Introduction
The UK referendum on membership of the EU took place just over one year ago (on June 23, 2016). Since then, much has been written by various commentators about the potential consequences for every conceivable industry or business sector, and private equity is no exception. However, the focus of that discussion for PE has been almost exclusively on the funds/investment management side of the PE equation (perhaps because there is a greater perceived risk for, and undoubtedly greater uncertainty about, that aspect). For recent Dechert briefings and advice on this topic, see here and here.
Relatively little has been written about the other side of PE activity: the potential impact on the investment of those funds in portfolio companies and, equally importantly, on the exit from those portfolio investments. This article looks at the exit: in particular, whether and, if so, how the UK's decision to leave the EU might affect the process, timing or choice of exit route. Typically, a PE exit involves a decision to proceed with either a sale (whether secondary or trade) or an IPO, and each of these is considered below.
The unhelpful, but painfully true, position (as with many discussions on Brexit topics) is one of uncertainty. Nobody knows what the position will be on March 30, 2019 – at least for now. However, there should be and remains a meaningful degree of confidence and optimism when considering private and public M&A. It is difficult to envisage material changes in law or practice as a result of Brexit, although business confidence and sentiment will be key factors. But there are undoubtedly important steps which PE funds, and their portfolio companies, can and should be taking now to ensure that the exit is not affected by Brexit (whether the exit is before or after the UK leaves the EU).
The Sale Route
In summary, no need for immediate concern, but watch this space.
Many of the points above are already being seen in practice. The Dechert team has standard language which seeks to address the different issues raised above (whether for DD questions or for the transaction documents), as well as experience of multiple recent negotiations on the points.
The IPO Route
The PE exit plan will often start with a dual track process, assessing the relative merits of the sale versus the IPO; weighing up price, certainty of execution, and access to liquidity. As the Brexit negotiations start in earnest, might Brexit-related market uncertainty mean that the certainty offered by the sale route becomes all the more compelling for the PE seller?

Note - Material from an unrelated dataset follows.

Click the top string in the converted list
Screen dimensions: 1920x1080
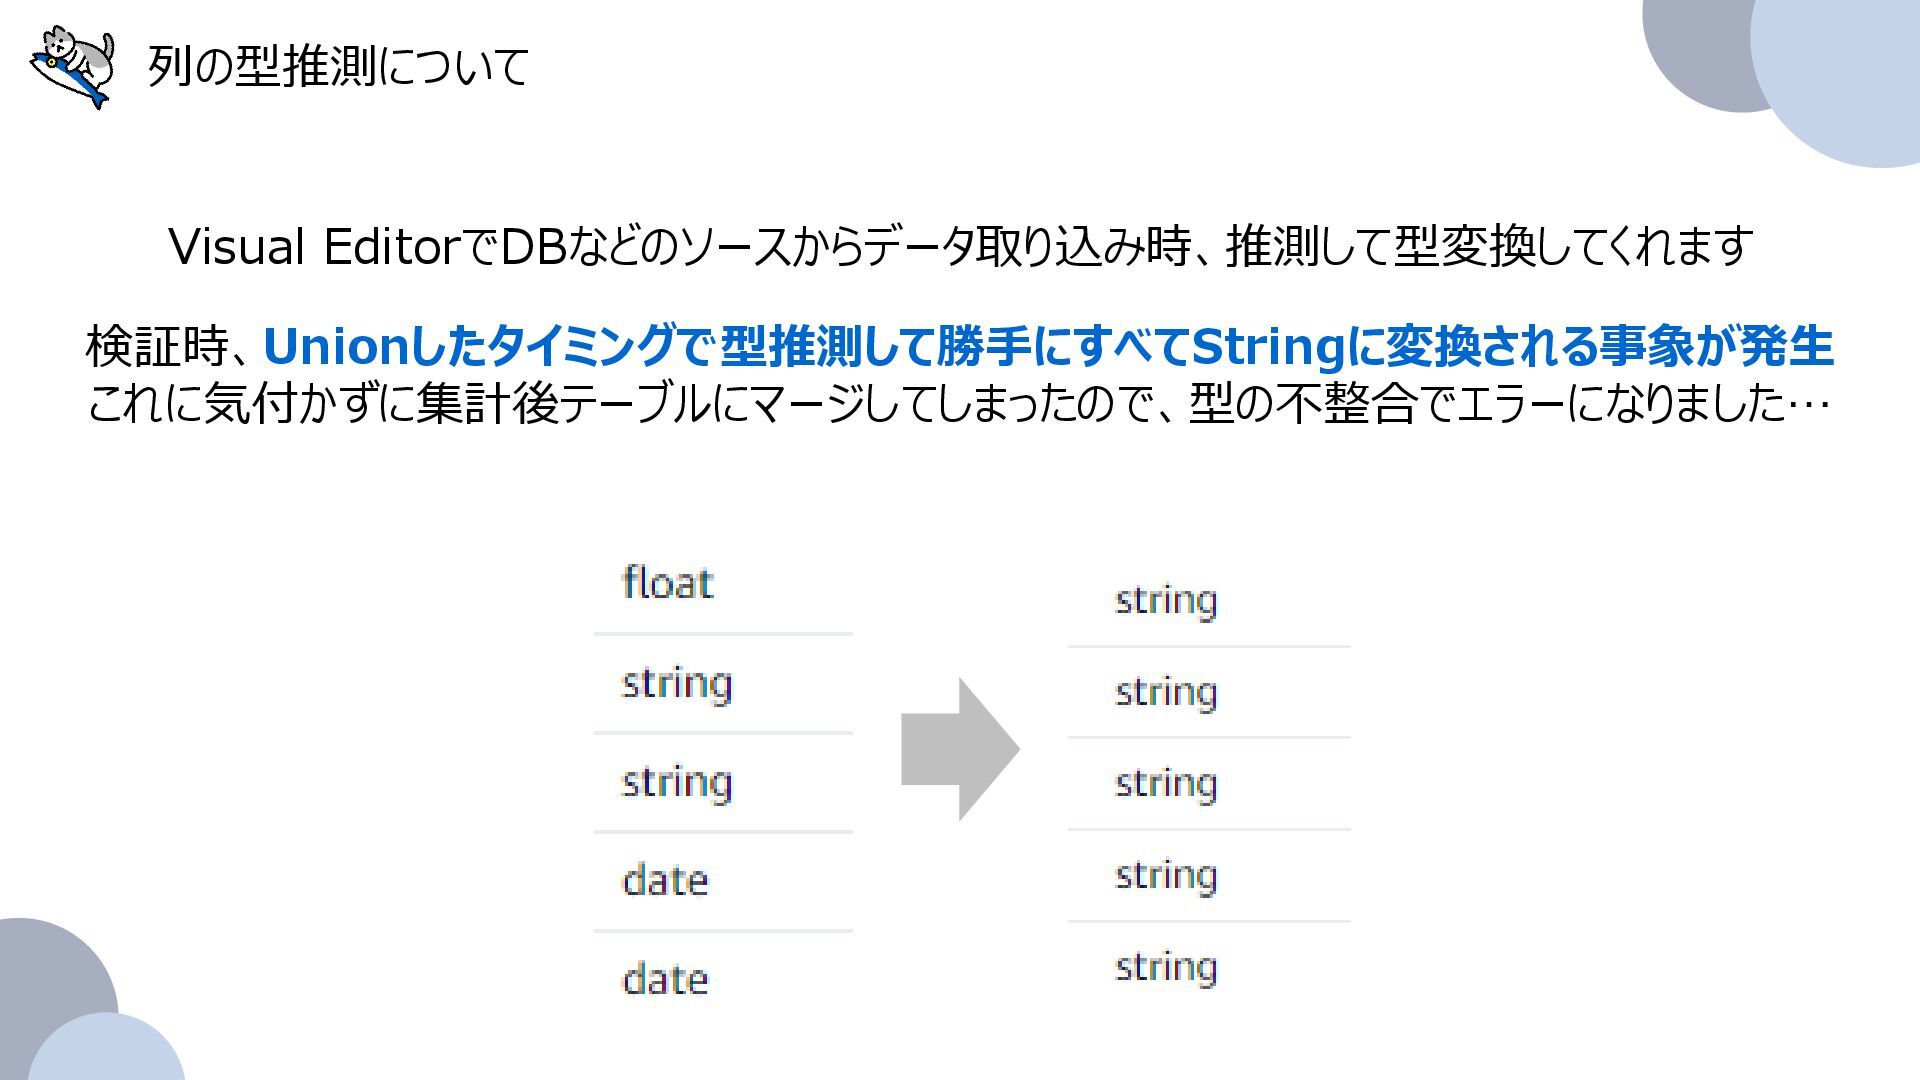tap(1166, 601)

The impact of the referendum decision?
There is no doubt that appetite in London for IPOs slowed down in the run-up to the Brexit referendum; uncertainty and volatility are the enemies of IPOs. Uncertainty over Brexit cast a shadow in 2016 — according to Dealogic, just under US$7 billion was raised in IPOs in London compared with US$17.2 billion in 2015.
What about now though?
Whilst it may be true that compared with some of London's rivals there has been a sluggish start to 2017 (although there have been recent signs of activity building), it is generally accepted that the UK's invocation of Article 50 of the Treaty on European Union on March 29, 2017 (which was the action which formally began the United Kingdom's withdrawal from the EU) of itself has not had any direct impact on companies’ decision making when looking at whether to proceed with an IPO, but how the process unfolds will be closely watched.
There is no question that the impact of the political overhang can make investors cautious (particularly if the company in question may be affected by any of the "EU Specific" issues raised above); however, most commentators are comfortable investors will still invest for the right equity story. The London Stock Exchange insists that London’s “natural strengths” will outweigh any uncertainty generated by the Brexit negotiations.
In fact, at the moment, the weakening of sterling (in large part Brexit-driven) may have more of an effect on dampening the IPO market, with increased appetite for UK assets being shown from overseas buyers; and with more private capital available to support these companies, they can continue their growth without any additional scrutiny and costs of being a public company.
Whilst some may fear that Brexit will make a post-EU London less attractive to PE-backed IPO candidates and investors, others perceive a possibility of achieving the best of both worlds, with London retaining its gold plated status as a premier global finance venue with the added flexibility around the edges once it’s no longer subject to EU rules. We shall see.